The software giant has announced that Microsoft software currently licensed on a per-processor basis will continue to be licensed per-processor regardless of the number of CPU cores running within those processors.

The policy effects several existing products that are capable of running on dual-core chips, including Microsoft SQL Server and BizTalk Server, and is line with the model advocated by both Intel and AMD.

The two chip vendors will launch dual-core platforms next year, with multi-core chips to follow and have been encouraging software vendors to think about their software licensing policies ahead of the introduction. Dual-core chips will have two cores, potentially instantly doubling software licensing costs.

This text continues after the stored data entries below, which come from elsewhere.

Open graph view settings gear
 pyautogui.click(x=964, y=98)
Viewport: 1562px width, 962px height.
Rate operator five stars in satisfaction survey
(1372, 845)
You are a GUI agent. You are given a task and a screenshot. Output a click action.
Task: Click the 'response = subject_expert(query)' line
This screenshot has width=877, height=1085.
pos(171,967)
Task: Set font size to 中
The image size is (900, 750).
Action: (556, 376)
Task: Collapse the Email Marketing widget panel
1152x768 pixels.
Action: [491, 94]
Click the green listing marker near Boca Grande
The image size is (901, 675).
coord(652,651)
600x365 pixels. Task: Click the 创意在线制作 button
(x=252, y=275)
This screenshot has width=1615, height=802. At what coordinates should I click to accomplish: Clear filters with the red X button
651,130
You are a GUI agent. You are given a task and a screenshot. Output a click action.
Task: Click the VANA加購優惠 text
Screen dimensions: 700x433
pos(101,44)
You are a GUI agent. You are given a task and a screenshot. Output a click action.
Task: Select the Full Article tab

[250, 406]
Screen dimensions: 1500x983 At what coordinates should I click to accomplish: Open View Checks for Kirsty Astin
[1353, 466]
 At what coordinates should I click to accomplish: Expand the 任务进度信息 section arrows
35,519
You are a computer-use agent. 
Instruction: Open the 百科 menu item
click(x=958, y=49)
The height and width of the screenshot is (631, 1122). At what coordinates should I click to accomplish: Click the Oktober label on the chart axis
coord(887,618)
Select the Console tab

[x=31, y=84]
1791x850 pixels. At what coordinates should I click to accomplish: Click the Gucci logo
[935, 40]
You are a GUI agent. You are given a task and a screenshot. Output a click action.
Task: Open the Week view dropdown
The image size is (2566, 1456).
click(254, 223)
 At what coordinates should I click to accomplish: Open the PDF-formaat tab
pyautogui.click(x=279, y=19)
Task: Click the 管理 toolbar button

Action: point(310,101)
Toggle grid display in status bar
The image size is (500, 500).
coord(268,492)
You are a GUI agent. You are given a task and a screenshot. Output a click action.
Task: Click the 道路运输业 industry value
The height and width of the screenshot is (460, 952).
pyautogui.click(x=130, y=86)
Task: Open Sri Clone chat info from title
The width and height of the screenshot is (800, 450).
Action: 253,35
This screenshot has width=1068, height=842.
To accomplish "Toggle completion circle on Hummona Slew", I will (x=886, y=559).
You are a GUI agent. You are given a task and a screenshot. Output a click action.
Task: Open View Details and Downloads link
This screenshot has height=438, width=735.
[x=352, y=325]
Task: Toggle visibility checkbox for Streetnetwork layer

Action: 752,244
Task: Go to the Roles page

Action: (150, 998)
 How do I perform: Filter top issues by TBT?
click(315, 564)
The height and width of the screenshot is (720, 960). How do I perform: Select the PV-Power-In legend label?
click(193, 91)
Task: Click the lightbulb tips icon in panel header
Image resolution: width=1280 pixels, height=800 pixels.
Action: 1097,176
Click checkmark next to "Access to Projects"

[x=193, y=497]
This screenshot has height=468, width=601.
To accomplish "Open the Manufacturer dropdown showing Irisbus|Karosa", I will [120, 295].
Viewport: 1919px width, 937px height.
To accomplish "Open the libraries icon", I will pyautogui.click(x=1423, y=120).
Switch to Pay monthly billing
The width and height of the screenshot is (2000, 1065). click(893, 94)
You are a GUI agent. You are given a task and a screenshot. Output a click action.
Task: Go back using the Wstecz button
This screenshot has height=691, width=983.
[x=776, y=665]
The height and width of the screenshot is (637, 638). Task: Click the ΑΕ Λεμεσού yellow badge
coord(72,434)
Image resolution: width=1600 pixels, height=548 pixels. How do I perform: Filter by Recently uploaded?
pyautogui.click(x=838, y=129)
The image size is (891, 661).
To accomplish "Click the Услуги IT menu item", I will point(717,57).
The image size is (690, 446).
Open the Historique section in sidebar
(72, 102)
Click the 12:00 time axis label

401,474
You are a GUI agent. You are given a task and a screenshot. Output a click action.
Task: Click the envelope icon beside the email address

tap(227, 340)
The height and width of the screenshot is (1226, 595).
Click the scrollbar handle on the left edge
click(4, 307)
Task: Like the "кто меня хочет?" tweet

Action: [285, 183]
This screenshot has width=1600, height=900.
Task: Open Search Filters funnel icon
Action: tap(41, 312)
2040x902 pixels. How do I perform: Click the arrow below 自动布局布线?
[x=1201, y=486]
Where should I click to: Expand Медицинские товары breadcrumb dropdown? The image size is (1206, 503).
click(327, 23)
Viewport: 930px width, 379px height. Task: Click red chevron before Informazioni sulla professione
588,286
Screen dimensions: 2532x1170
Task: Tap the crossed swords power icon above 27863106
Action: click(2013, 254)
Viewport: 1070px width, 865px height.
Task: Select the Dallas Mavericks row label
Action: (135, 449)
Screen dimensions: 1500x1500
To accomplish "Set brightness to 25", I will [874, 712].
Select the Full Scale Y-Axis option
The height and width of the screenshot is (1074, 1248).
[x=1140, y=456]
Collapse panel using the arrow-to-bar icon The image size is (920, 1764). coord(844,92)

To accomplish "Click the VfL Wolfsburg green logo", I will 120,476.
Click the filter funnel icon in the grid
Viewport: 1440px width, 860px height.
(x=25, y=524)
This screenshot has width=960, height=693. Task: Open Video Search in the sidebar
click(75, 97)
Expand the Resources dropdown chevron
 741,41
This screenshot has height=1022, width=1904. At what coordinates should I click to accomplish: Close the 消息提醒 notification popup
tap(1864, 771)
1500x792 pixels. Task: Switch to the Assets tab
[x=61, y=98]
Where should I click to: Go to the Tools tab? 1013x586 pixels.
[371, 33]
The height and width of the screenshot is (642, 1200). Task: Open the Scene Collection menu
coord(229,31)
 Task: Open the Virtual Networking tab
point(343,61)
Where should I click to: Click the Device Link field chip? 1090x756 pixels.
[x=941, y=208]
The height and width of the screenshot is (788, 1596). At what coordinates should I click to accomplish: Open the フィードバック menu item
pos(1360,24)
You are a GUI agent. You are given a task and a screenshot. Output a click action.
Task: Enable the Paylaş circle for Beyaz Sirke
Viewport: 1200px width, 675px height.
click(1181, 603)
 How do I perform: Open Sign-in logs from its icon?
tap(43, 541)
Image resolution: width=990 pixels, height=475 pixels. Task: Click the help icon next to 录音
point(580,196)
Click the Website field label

The support of Microsoft is likely to encourage the rest of the industry as the previous support of Red Hat Inc, Novell Inc and Sun Microsystems Inc for AMD’s multi-core plans has shown that software vendors are open to more flexible licensing schemes.

Oracle Corp, however, has been less forthcoming. Jacqueline Woods, vice president global pricing and licensing strategy at Oracle told ComputerWire in September that it intended to continue its strategy of treating each core as a separate processor, as it does with IBM and Sun’s multi-core RISC chips.

Dual-core processors for one to eight socket servers and workstations are due to ship in the middle of next year. Dual-core client devices are expected to ship in the second half of 2005. Intel has said that by the end of 2006 it expects more than 80% of its server products to be shipping with multi-core technology.